Cotton/Melon Aphid – Aphis gossypii

Cotton Melon Aphid: Appearance, Territory, Damage and Life

Latin name: Aphis Gossypii

Appearances: The body is a wide range of colors, with the most common being light green mottled with dark green, but whitish, yellow, pale green, and dark green varieties also appear. The tibiae and tarsi tips are black, whereas the legs are whitish. This is a little aphid, much smaller than the majority of aphids. The winged adults are around 1.25 millimeters long, with a soft body and a yellow to dark green coloration, as well as a black head and thorax. At repose, the wings are held roof-like over the abdomen. Adults with no wings are typically 1.0 to 1.5 millimeters long, uniformly colored, and yellow to dark green in hue.
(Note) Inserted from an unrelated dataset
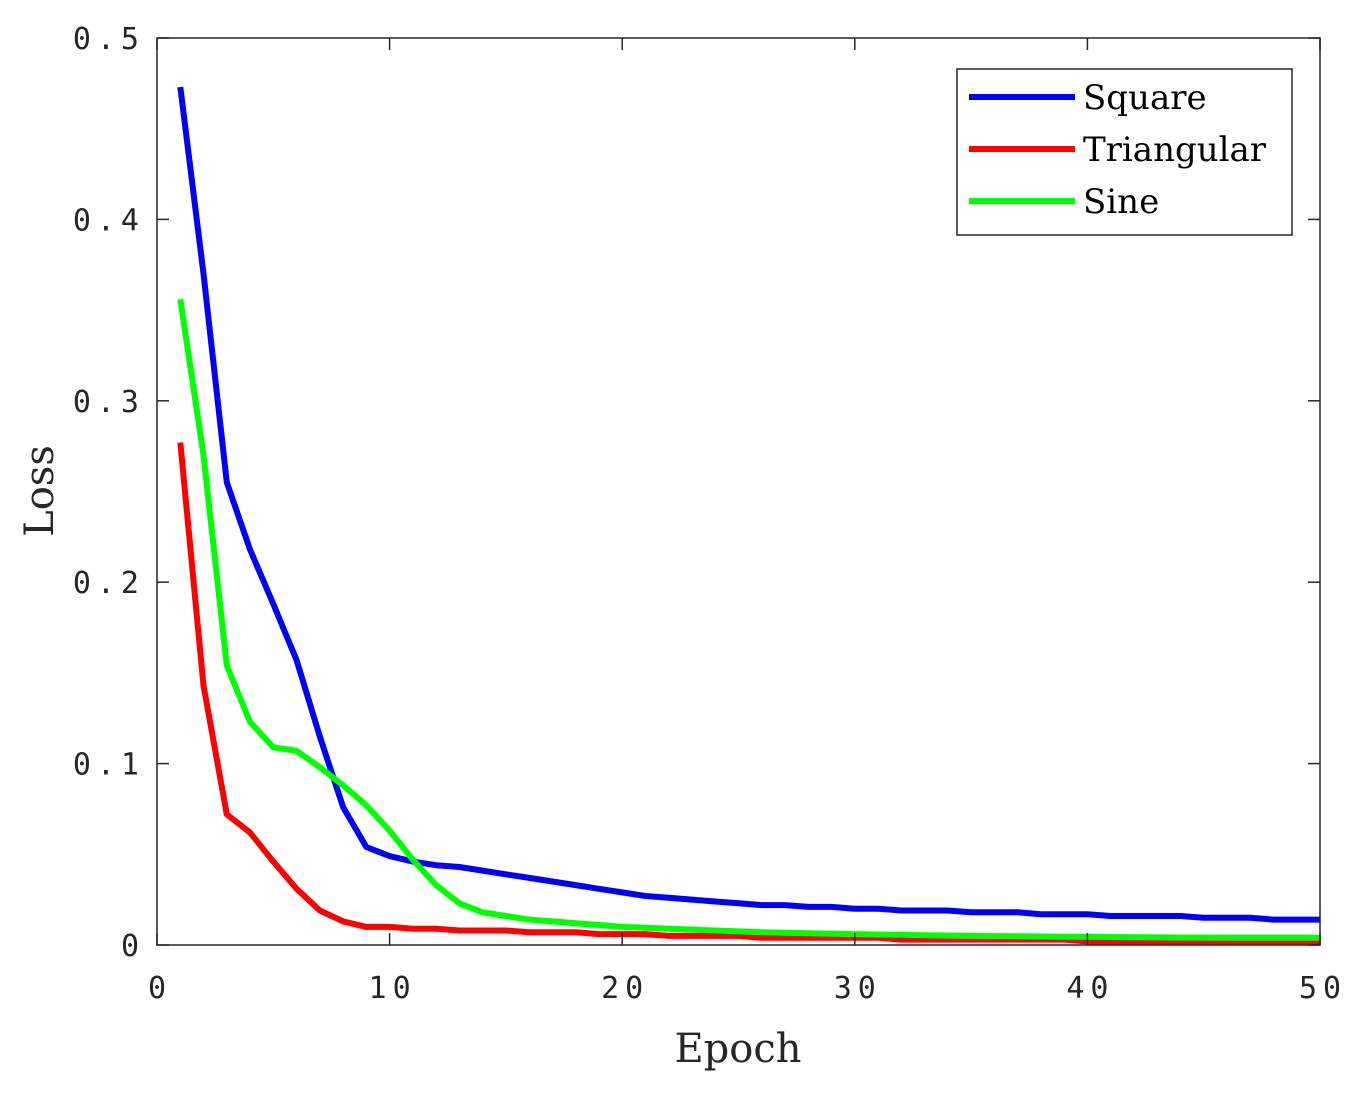 This screenshot has width=1369, height=1098. I want to click on x-tick-label: 40, so click(1090, 988).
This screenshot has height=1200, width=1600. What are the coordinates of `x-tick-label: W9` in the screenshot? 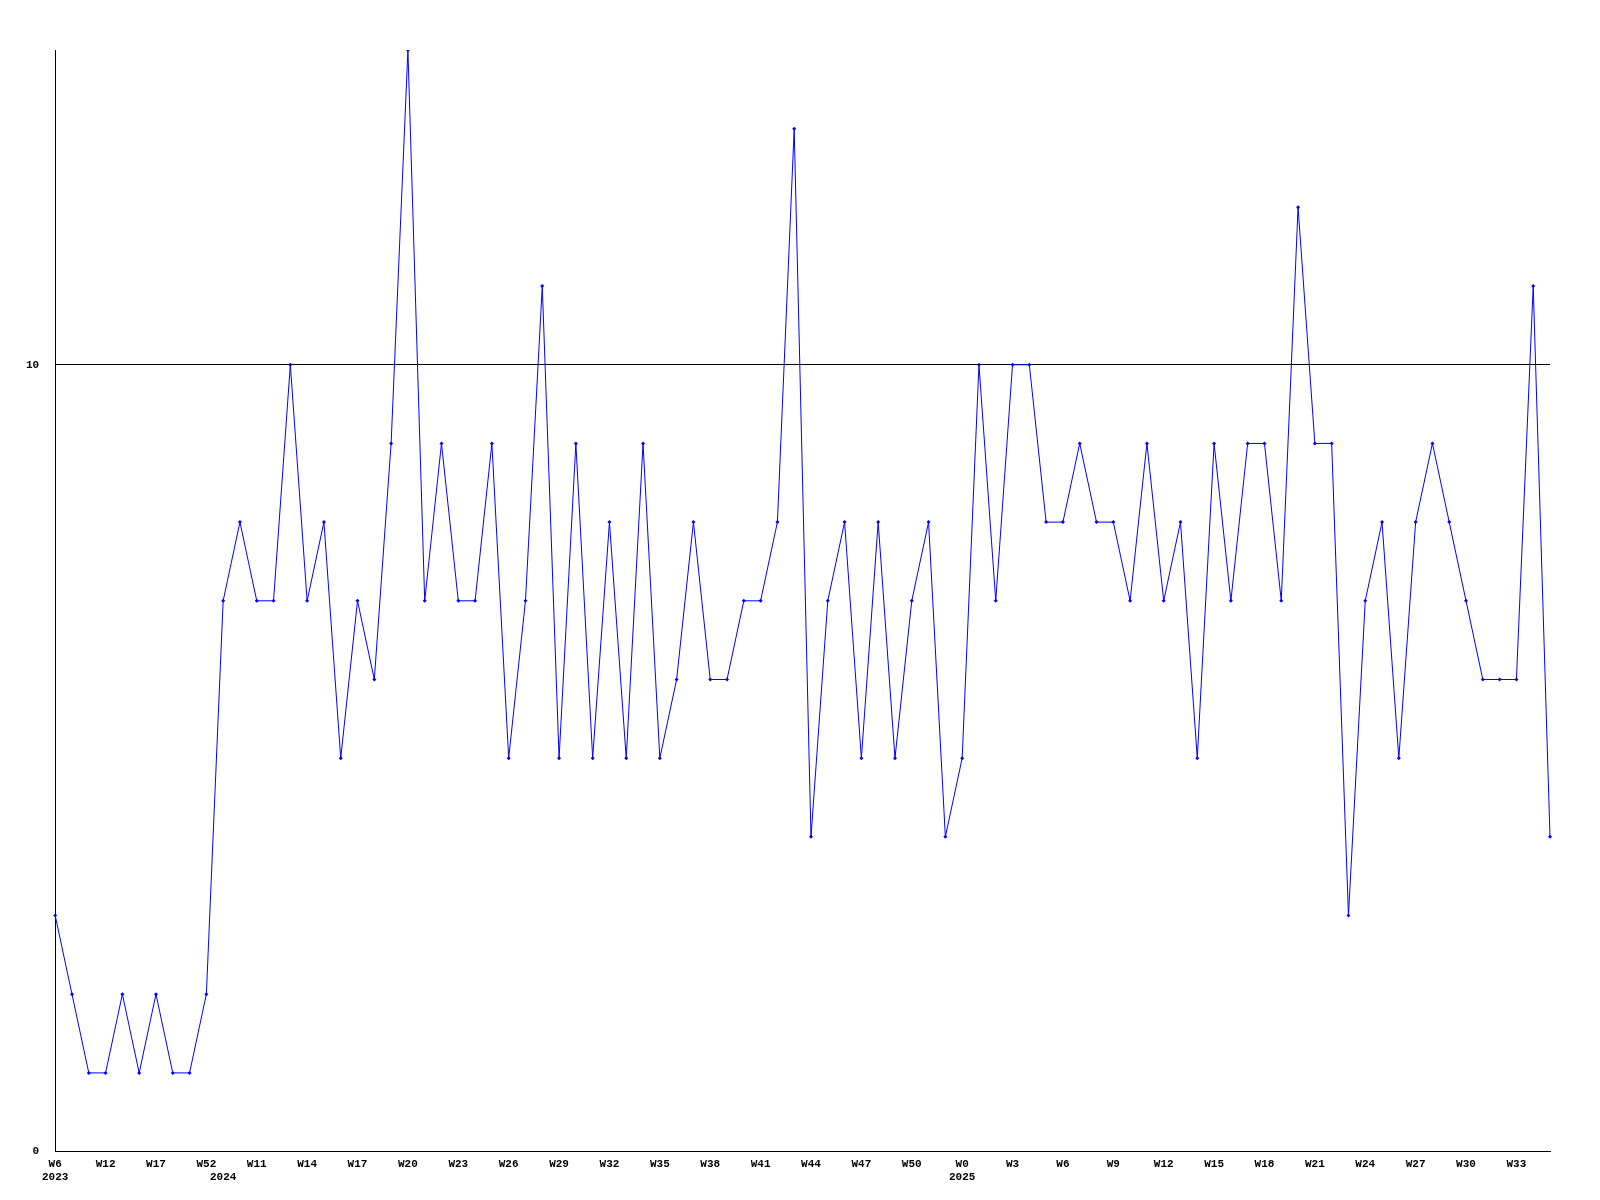 It's located at (1113, 1164).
The antennae and cornicles of a winged juvenile are shorter than those of an adult.

Host plants: Melon aphids can feed on a broad variety of plants. In Florida, at least 60 host plants have been identified, with an estimated 700 worldwide. It can be a major pest on watermelon, cucumber, and cantaloupe, as well as squash and pumpkin to a lesser extent.

Territory: The melon aphid can be found in tropical and temperate locations all over the planet, with the exception of the far north. It is a typical pest in the southeast and southwest of the United States, but it can cause damage anywhere.

Damage insect caused: Melon aphids eat the plant’s nutrients by sucking them from the underside of leaves or the developing tips of vines. The foliage may turn chlorotic and perish too soon. Their feeding also produces a lot of leaf bending and distortion, which reduces the plant’s photosynthetic ability. Furthermore, they generate a lot of honeydew, which serves as a substrate for the formation of sooty mold, lowering the quality of the fruit and reducing the photosynthetic potential of the foliage.

Life cycle and habits: The north and south have vastly different life cycles. Female nymphs hatch from eggs on the primary hosts in the spring in the north. They may spend the entire summer on this host, feeding, maturing, and reproducing parthenogenetically (viviparously), or they may generate winged females that disperse to secondary hosts and create new colonies. The dispersants usually feed on fresh growth and can produce both wingless (apterous) and winged (alate) female progeny. The generation of winged forms predominates in high-density conditions, when the host plant deteriorates, or when fall arrives. Small yellow or white aphids are also produced during stressful periods for the host plant.